Parameter efficiency is emphasized: while QECCT scales up to 6.7M parameters at L=10, NMWPM remains efficient at ~3.9M with robust generalization, supporting deployment at larger code distances.
Weight Distribution Analysis
Post-training weight probabilities show sharp bimodality, with nearly all irrelevant edges assigned probability near zero and optimal chains near one. This polarization is essential for downstream MWPM effectiveness and is induced by NMWPM's entropy-regularized objective.
Theoretical and Practical Implications
The successful integration of learned edge weight prediction with MWPM demonstrates that hybrid approaches can circumvent optimization bottlenecks in classical-quantum decoders. The proxy loss, strongly regularized for confidence, enables differentiable training even in the presence of non-differentiable downstream solvers.
From a theoretical perspective, the architecture leverages hierarchical information processing: local GNN layers extract geometry-aware syndrome features while Transformer layers resolve lattice-scale dependencies, supporting accurate recovery of logical states even under correlated, device-specific noise.
Practically, NMWPM's consistent advantage over generic MWPM across multiple codes and noise models suggests strong robustness and adaptability for near-term fault-tolerant experiments. The architectural modularity allows for plug-and-play adaptation to alternative codes and syndrome topologies (see Figure 4 for toric code layout).

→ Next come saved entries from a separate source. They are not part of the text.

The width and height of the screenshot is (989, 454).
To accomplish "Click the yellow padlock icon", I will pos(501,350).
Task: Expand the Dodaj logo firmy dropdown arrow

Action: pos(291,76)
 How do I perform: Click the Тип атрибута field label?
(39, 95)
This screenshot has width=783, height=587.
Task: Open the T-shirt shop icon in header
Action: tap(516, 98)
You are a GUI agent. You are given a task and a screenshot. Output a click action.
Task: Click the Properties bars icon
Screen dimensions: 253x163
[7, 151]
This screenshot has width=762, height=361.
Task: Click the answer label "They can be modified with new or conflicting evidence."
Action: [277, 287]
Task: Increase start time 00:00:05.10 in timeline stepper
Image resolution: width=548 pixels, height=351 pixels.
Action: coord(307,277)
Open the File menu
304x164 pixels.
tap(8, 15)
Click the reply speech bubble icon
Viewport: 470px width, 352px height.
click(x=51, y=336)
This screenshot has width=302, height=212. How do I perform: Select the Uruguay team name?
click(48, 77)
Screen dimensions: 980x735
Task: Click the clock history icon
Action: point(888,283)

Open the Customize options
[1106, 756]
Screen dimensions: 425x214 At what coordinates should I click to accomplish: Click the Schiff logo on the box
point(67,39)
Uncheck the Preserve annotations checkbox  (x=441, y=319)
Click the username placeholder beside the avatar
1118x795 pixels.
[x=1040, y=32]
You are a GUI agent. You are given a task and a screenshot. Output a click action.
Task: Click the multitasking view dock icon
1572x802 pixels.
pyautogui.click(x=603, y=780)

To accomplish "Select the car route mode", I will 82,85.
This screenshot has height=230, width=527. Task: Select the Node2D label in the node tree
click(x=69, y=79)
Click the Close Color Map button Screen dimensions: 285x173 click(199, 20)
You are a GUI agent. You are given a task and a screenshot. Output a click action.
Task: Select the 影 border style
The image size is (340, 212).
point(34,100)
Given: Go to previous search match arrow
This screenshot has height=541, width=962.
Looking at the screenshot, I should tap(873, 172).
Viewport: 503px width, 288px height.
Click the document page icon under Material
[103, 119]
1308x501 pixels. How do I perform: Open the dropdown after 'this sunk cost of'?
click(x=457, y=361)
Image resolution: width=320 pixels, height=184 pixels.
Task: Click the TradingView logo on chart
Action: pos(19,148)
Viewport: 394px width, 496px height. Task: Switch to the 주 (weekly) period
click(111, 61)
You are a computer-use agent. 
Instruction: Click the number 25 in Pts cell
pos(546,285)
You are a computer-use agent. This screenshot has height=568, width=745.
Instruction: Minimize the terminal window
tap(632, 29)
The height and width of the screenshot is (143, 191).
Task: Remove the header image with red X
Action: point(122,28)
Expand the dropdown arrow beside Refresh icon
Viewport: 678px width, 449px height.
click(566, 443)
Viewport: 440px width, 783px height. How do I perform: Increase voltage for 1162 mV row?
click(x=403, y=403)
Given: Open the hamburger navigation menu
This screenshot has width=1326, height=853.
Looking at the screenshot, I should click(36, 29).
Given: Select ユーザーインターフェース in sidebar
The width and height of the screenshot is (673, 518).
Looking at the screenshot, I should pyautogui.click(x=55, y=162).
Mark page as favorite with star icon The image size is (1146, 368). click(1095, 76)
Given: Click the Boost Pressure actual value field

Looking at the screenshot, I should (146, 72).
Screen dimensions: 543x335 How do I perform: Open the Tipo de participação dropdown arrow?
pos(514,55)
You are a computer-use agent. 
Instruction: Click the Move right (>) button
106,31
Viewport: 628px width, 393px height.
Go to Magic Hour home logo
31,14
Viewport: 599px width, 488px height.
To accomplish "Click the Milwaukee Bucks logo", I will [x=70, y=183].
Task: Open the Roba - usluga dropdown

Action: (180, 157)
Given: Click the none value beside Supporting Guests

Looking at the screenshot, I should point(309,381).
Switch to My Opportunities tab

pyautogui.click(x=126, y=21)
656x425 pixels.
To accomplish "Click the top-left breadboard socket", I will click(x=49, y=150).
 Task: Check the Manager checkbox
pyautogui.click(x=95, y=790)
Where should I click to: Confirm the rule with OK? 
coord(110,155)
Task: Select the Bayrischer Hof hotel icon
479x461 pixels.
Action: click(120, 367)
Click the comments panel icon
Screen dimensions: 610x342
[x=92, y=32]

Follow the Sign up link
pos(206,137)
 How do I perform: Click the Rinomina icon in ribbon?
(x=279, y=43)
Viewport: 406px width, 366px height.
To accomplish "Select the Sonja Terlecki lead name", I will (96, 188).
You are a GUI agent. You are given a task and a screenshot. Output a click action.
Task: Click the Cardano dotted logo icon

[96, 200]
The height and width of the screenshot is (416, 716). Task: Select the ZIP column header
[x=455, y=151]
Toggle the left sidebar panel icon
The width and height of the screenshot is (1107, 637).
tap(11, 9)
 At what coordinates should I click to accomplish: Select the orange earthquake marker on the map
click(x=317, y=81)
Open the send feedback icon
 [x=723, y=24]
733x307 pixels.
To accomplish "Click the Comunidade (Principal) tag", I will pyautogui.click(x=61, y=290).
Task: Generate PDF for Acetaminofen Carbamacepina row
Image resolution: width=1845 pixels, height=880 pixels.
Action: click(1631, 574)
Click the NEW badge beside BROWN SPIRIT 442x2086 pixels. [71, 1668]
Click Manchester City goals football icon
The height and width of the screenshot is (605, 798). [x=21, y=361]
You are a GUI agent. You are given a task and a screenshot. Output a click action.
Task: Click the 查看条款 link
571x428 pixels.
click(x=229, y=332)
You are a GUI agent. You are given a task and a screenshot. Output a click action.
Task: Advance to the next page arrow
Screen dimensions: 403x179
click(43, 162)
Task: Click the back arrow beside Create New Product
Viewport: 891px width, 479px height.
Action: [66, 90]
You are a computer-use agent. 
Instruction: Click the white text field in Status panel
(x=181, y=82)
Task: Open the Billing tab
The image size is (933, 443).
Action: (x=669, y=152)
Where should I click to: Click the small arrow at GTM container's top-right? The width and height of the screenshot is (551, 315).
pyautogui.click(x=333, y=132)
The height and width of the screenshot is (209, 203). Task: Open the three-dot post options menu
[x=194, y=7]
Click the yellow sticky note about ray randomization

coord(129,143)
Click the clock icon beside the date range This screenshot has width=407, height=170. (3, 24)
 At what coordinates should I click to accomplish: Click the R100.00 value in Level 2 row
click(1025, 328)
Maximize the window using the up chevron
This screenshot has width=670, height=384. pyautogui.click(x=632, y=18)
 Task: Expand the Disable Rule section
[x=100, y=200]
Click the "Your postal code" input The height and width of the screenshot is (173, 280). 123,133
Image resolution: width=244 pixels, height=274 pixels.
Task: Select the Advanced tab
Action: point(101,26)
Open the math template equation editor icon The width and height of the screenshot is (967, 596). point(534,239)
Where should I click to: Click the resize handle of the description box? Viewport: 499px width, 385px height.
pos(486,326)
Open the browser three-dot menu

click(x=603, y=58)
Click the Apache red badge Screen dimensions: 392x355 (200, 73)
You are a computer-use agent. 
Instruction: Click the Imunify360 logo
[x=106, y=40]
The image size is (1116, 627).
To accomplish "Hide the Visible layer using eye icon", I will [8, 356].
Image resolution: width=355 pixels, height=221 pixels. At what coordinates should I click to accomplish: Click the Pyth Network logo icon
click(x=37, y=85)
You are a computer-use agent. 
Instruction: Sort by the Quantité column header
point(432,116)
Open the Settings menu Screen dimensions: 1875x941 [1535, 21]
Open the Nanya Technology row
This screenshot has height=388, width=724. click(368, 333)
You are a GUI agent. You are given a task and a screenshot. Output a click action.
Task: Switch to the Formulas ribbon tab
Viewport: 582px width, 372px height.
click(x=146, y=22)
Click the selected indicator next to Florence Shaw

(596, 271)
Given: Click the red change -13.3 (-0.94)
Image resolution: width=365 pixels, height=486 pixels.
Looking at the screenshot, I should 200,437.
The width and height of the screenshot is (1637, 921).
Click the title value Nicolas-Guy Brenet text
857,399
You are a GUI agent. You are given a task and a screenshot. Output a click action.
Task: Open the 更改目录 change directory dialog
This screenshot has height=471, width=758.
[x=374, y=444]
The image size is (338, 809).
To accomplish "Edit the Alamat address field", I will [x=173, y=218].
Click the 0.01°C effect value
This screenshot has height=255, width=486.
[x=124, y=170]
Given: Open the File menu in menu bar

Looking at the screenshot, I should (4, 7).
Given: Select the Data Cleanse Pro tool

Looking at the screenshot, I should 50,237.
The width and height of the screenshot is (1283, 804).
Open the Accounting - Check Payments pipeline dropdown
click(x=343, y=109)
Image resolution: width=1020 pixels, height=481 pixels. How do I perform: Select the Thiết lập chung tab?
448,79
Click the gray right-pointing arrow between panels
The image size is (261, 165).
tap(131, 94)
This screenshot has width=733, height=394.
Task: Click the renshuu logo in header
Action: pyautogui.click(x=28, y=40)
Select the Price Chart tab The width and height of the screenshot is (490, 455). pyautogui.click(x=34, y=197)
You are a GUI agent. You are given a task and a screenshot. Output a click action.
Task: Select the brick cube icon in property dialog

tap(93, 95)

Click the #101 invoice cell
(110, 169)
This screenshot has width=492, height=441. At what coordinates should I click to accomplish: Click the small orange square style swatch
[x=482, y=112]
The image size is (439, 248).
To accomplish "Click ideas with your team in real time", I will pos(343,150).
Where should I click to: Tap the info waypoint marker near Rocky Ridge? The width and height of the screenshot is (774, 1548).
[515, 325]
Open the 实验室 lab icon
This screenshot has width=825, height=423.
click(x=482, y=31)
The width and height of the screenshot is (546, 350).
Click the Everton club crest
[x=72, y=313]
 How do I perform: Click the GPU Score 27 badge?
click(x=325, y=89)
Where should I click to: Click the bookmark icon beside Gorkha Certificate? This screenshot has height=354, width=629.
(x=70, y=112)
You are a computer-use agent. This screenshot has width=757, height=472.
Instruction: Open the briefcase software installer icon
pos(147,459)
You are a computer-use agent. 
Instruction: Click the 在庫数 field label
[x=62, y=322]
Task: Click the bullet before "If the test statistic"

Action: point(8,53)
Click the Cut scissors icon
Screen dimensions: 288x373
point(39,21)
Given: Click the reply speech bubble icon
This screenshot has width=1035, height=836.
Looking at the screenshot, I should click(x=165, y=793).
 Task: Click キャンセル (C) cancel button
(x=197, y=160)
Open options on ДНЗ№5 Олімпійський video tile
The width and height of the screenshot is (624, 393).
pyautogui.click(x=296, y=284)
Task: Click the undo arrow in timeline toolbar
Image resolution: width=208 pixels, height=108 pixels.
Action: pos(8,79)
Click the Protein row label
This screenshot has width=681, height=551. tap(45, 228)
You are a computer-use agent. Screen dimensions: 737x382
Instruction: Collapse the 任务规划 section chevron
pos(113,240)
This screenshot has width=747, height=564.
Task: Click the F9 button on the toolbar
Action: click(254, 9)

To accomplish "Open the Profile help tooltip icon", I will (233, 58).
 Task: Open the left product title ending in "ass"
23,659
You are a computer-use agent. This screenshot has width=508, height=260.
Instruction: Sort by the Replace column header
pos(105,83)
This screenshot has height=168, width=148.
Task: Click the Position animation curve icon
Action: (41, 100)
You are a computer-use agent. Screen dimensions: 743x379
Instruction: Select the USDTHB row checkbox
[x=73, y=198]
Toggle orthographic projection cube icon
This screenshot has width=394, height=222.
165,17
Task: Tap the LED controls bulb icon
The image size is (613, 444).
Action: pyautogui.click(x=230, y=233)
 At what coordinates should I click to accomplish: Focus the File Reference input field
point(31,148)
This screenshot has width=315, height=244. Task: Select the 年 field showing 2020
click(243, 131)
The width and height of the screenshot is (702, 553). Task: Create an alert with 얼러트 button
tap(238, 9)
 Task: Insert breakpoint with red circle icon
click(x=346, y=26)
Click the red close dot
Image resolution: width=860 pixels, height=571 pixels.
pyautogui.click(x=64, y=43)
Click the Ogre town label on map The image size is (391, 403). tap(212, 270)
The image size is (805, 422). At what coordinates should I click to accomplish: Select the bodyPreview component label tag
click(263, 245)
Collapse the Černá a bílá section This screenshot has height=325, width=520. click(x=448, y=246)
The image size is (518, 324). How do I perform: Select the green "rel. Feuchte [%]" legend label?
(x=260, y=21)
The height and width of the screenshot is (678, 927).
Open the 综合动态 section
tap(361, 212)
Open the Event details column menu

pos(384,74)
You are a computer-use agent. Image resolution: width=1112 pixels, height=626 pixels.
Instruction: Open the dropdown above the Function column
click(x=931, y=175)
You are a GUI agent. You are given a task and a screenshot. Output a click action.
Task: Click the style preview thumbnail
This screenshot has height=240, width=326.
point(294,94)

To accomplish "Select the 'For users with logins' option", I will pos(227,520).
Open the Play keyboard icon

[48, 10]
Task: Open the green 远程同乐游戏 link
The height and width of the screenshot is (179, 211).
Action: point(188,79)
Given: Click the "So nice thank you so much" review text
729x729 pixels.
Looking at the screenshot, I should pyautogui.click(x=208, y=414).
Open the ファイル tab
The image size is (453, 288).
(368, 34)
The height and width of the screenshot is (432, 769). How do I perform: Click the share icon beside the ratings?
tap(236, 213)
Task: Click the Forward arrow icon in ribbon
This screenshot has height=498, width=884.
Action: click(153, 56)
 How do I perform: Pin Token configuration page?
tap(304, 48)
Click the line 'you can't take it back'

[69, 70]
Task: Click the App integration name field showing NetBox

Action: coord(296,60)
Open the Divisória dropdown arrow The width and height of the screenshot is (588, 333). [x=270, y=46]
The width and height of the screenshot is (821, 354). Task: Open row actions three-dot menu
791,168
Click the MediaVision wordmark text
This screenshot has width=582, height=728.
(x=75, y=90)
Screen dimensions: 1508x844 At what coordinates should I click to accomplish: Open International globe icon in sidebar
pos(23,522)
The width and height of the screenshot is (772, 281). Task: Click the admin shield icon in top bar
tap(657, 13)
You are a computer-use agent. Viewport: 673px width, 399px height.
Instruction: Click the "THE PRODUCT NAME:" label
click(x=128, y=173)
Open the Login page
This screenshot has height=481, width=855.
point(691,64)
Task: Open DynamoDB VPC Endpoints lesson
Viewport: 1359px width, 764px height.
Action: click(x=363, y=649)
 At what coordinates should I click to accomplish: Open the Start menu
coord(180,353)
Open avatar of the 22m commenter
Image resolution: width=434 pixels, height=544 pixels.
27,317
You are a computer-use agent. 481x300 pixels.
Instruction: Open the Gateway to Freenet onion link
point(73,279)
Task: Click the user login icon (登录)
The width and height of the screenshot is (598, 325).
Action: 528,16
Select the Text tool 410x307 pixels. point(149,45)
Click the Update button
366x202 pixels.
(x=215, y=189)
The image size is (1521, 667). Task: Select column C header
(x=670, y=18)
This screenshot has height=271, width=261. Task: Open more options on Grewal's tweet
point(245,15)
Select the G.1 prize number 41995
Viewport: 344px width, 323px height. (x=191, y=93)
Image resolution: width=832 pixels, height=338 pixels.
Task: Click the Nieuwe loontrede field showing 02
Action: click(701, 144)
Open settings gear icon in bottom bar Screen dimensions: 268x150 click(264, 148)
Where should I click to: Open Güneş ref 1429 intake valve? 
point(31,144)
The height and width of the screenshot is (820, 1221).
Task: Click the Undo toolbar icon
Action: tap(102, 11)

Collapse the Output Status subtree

Figure 4: Toric code layout (L=4) showing the periodic topology and stabilizer assignment, underpinning syndrome graph construction in NMWPM.
Future Directions
- Generalization to Realistic Noise Models: The model architecture is readily extensible to non-Markovian, hardware-specific, and spatially correlated errors, further enhancing experimental utility.
- Scalability: The parameter-efficient design supports extension to larger lattice sizes.
- Hybrid Classical-Quantum Decoders: The differentiable surrogate approach opens the path to integrating other discrete optimization decoders (e.g., union-find, tensor-network decoders) with neural prediction engines.
- Hardware Implementation: The reduced logical error rate and parameter efficiency improve the practical prospects for real-time decoding on quantum microarchitectures or classical co-processors.
Conclusion
The Neural Minimum Weight Perfect Matching framework provides a formally principled and empirically validated approach to enhance quantum error decoding by bridging geometric deep learning and classical combinatorial optimization. The demonstrated LER improvements, threshold proximity to theoretical bounds, and efficient model scaling signal a substantive advance for hybrid AI-driven QEC. This methodology generalizes beyond surface/toric codes and provides a blueprint for developing practical, adaptable, and high-performance decoders central to the future of large-scale quantum computation.